Banyak yang berubah dengan kereta listrik Indonesia, tidak hanya manajemen  dan pelayanan tapi juga dari sisi teknis, rute hingga sistem pembayaran. Kita tak akan melihat lagi, anak sekolah berkata abu (artinya abonemen),  menunjukan KLS (Kartu Langganan Sekolah) karena menjadi Tiket Harian Berjaminan (THB). KAI Commuter juga meluncurkan integrasi kartu e-money terbitan BRI, BNI, dan Mandiri sebagai alat pembayaran.

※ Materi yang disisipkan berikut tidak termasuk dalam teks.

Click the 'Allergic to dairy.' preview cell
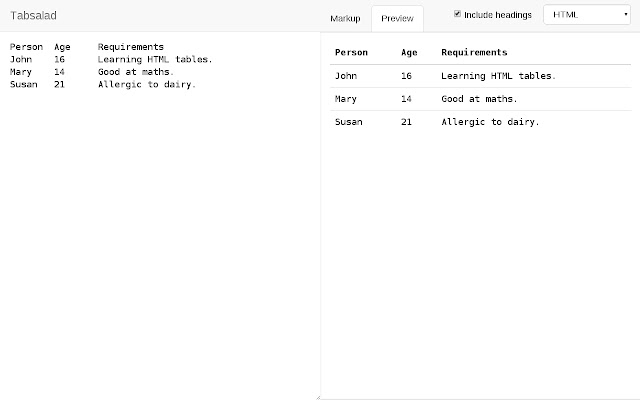The height and width of the screenshot is (400, 640). (x=490, y=122)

KAI Commuter tidak  hanya agresif menjangkau rute baru tapi juga bersinergi menciptakan transportasi terintegrasi dengan TransJakarta. Tak terbatas Jakarta, KAI Commuter juga eksis di luar Jakarta seperti: Bandung, Yogyakarta, Solo dan Surabaya. Saya kagum dengan metamorfosis KRL tapi belum pernah mencicipi commuter di negeri sendiri.Â
Mimpi Menjadi Nyata
Sungguhlah ironis karena hingga pandemi selesai belum kesampaian menikmati wajah baru kereta listrik Indonesia. Jika dibuat premis film, mungkin sang penulis scenario akan menulis. "Gagal menemukan romansa KRL saat remaja, usia sudah berkepala empat  belum pernah naik Commuter Line di negeri sendiri." Tapi tunggu sebentar. Bukankah sejak Januari 2023, pengelolaan Commuter Line Bandara Soekarno-Hatta (Basoetta) dialihkan ke KAI Commuter  dari KAI Bandara. Jika merunut pengalaman naik menjajal Commuter Line Bandara Soekarno-Hatta (Basoetta) 2018 bisa dikatakan mimpi naik Commuter Line sudah terwujud.  Agar kita tidak penasaran, mari kita simak vlog naik Commuter Line Bandara Soekarno-Hatta.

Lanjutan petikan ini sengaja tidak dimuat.